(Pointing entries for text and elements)
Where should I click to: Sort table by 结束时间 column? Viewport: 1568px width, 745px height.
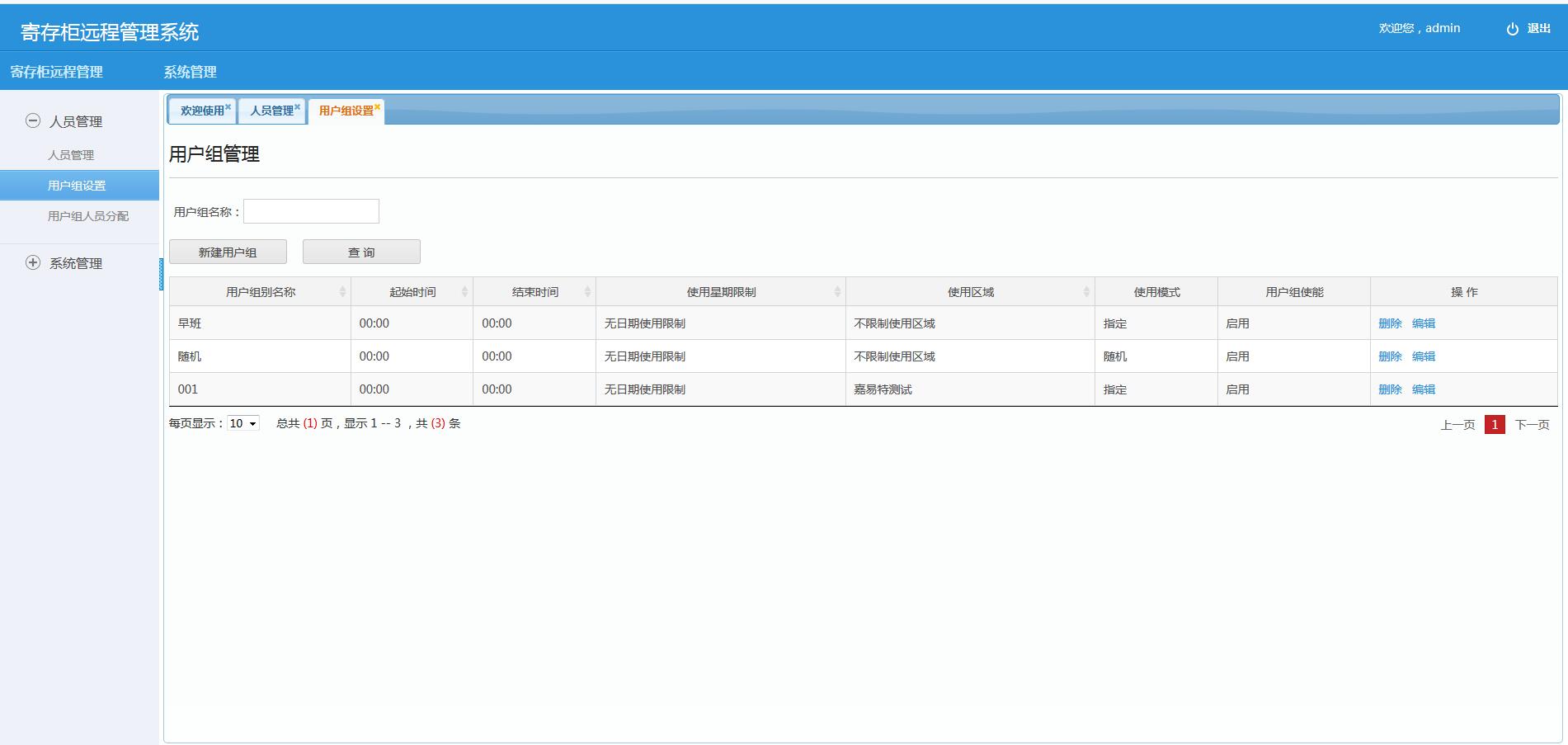(x=587, y=292)
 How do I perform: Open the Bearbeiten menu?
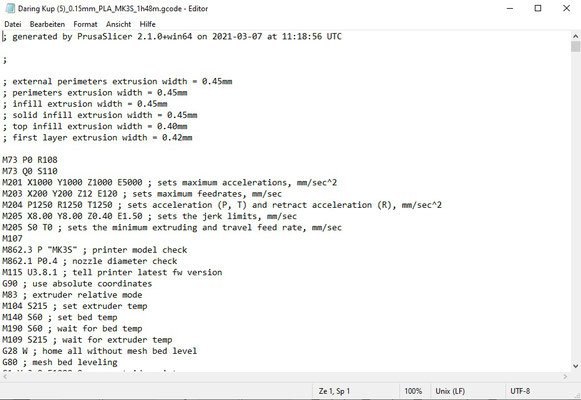coord(47,24)
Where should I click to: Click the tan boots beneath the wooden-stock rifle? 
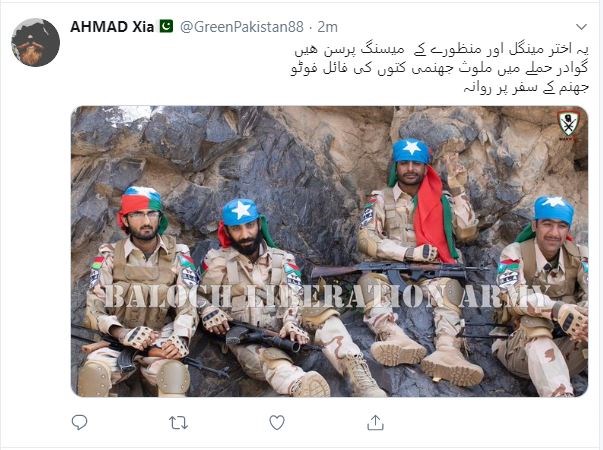pos(427,356)
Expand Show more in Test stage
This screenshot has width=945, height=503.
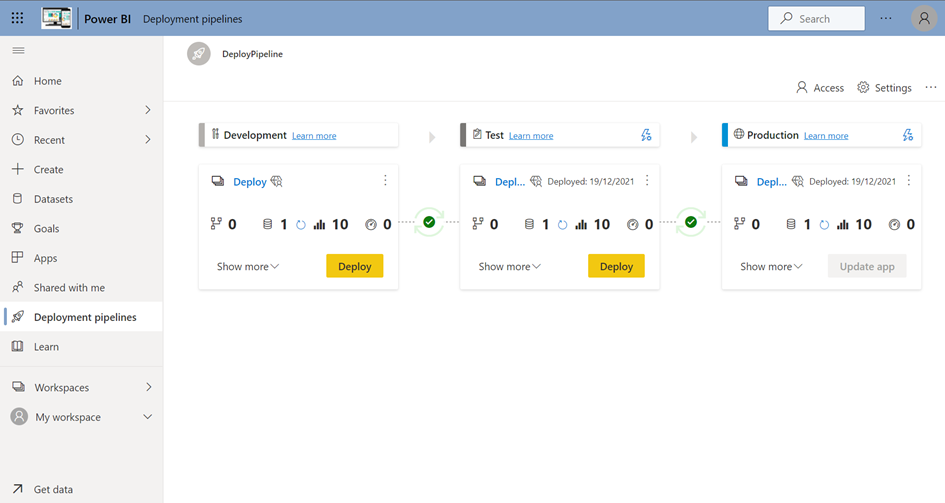coord(510,267)
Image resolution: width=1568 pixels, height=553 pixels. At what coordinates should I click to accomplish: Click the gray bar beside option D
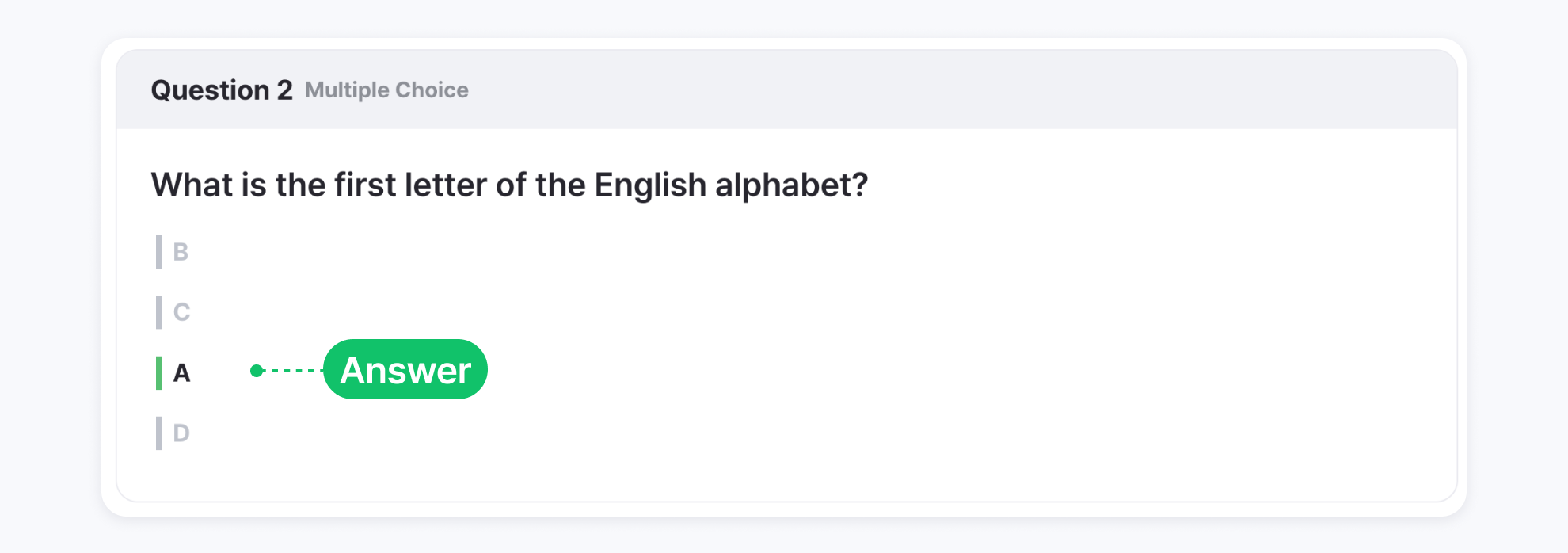159,433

> **Exercise**
Switch "Where should I click to" to "Where do I click to" throughout the entries above and write them out again with nothing else changed. Leave the pictures out of your answer.

> **Full solution**
Where do I click to: Sort table by 结束时间 column? Viewport: 1568px width, 745px height.
(x=587, y=292)
 How do I perform: Open the Bearbeiten menu?
coord(47,24)
Where do I click to: Click the tan boots beneath the wooden-stock rifle? 
pos(427,356)
Expand Show more in Test stage
This screenshot has width=945, height=503.
coord(510,267)
Image resolution: width=1568 pixels, height=553 pixels. At what coordinates should I click to accomplish: Click the gray bar beside option D
159,433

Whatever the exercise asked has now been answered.